» WHAT TO DO
Reproduce the following records verbatim, every line in its original order.

(Entries on target coordinates)
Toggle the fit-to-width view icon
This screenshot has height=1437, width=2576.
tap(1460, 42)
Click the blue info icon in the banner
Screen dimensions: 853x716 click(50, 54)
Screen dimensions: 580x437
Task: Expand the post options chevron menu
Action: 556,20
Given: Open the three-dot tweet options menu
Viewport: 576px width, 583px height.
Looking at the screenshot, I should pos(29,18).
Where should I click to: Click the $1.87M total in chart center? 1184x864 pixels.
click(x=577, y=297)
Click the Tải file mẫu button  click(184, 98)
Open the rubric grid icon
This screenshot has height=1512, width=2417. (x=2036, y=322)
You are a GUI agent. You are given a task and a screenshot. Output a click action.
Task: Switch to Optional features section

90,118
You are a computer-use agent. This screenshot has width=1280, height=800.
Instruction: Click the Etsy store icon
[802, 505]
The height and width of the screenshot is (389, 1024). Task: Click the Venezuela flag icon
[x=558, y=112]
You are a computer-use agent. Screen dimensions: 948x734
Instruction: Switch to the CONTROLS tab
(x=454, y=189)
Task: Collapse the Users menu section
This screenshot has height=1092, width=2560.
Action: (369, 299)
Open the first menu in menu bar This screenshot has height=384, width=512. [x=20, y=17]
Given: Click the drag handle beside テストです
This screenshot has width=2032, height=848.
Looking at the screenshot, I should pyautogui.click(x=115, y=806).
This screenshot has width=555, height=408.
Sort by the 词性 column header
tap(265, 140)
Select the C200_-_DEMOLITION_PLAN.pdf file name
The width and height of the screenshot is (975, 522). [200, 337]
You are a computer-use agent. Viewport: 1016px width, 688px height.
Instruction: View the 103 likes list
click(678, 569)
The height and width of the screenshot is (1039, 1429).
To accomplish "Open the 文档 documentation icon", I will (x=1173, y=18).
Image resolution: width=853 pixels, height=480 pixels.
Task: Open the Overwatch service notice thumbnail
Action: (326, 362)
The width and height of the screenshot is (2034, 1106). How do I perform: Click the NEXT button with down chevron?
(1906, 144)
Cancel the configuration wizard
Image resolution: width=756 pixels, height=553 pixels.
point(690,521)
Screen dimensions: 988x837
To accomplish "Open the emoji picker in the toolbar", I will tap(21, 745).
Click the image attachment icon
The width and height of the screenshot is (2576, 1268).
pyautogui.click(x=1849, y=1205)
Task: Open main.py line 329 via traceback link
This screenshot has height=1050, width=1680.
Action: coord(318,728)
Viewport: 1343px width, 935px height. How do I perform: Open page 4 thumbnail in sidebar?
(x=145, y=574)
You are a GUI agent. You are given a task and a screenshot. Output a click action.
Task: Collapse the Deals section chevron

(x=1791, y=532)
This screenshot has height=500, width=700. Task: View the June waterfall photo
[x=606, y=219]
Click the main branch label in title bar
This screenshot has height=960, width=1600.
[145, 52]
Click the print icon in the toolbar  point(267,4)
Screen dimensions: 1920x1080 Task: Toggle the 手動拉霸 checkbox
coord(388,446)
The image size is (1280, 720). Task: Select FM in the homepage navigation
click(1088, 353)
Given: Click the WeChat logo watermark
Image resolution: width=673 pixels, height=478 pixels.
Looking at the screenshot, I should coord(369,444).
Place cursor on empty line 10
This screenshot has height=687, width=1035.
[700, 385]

» FINAL RESULT
Toggle the fit-to-width view icon
This screenshot has height=1437, width=2576.
tap(1460, 42)
Click the blue info icon in the banner
Screen dimensions: 853x716 click(50, 54)
Screen dimensions: 580x437
Task: Expand the post options chevron menu
Action: 556,20
Given: Open the three-dot tweet options menu
Viewport: 576px width, 583px height.
Looking at the screenshot, I should pos(29,18).
Where should I click to: Click the $1.87M total in chart center? 1184x864 pixels.
click(x=577, y=297)
Click the Tải file mẫu button  click(184, 98)
Open the rubric grid icon
This screenshot has height=1512, width=2417. (x=2036, y=322)
You are a GUI agent. You are given a task and a screenshot. Output a click action.
Task: Switch to Optional features section

90,118
You are a computer-use agent. This screenshot has width=1280, height=800.
Instruction: Click the Etsy store icon
[802, 505]
The height and width of the screenshot is (389, 1024). Task: Click the Venezuela flag icon
[x=558, y=112]
You are a computer-use agent. Screen dimensions: 948x734
Instruction: Switch to the CONTROLS tab
(x=454, y=189)
Task: Collapse the Users menu section
This screenshot has height=1092, width=2560.
Action: (369, 299)
Open the first menu in menu bar This screenshot has height=384, width=512. [x=20, y=17]
Given: Click the drag handle beside テストです
This screenshot has width=2032, height=848.
Looking at the screenshot, I should pyautogui.click(x=115, y=806).
This screenshot has width=555, height=408.
Sort by the 词性 column header
tap(265, 140)
Select the C200_-_DEMOLITION_PLAN.pdf file name
The width and height of the screenshot is (975, 522). [200, 337]
You are a computer-use agent. Viewport: 1016px width, 688px height.
Instruction: View the 103 likes list
click(678, 569)
The height and width of the screenshot is (1039, 1429).
To accomplish "Open the 文档 documentation icon", I will (x=1173, y=18).
Image resolution: width=853 pixels, height=480 pixels.
Task: Open the Overwatch service notice thumbnail
Action: (326, 362)
The width and height of the screenshot is (2034, 1106). How do I perform: Click the NEXT button with down chevron?
(1906, 144)
Cancel the configuration wizard
Image resolution: width=756 pixels, height=553 pixels.
point(690,521)
Screen dimensions: 988x837
To accomplish "Open the emoji picker in the toolbar", I will tap(21, 745).
Click the image attachment icon
The width and height of the screenshot is (2576, 1268).
pyautogui.click(x=1849, y=1205)
Task: Open main.py line 329 via traceback link
This screenshot has height=1050, width=1680.
Action: coord(318,728)
Viewport: 1343px width, 935px height. How do I perform: Open page 4 thumbnail in sidebar?
(x=145, y=574)
You are a GUI agent. You are given a task and a screenshot. Output a click action.
Task: Collapse the Deals section chevron

(x=1791, y=532)
This screenshot has height=500, width=700. Task: View the June waterfall photo
[x=606, y=219]
Click the main branch label in title bar
This screenshot has height=960, width=1600.
[145, 52]
Click the print icon in the toolbar  point(267,4)
Screen dimensions: 1920x1080 Task: Toggle the 手動拉霸 checkbox
coord(388,446)
The image size is (1280, 720). Task: Select FM in the homepage navigation
click(1088, 353)
Given: Click the WeChat logo watermark
Image resolution: width=673 pixels, height=478 pixels.
Looking at the screenshot, I should coord(369,444).
Place cursor on empty line 10
This screenshot has height=687, width=1035.
[700, 385]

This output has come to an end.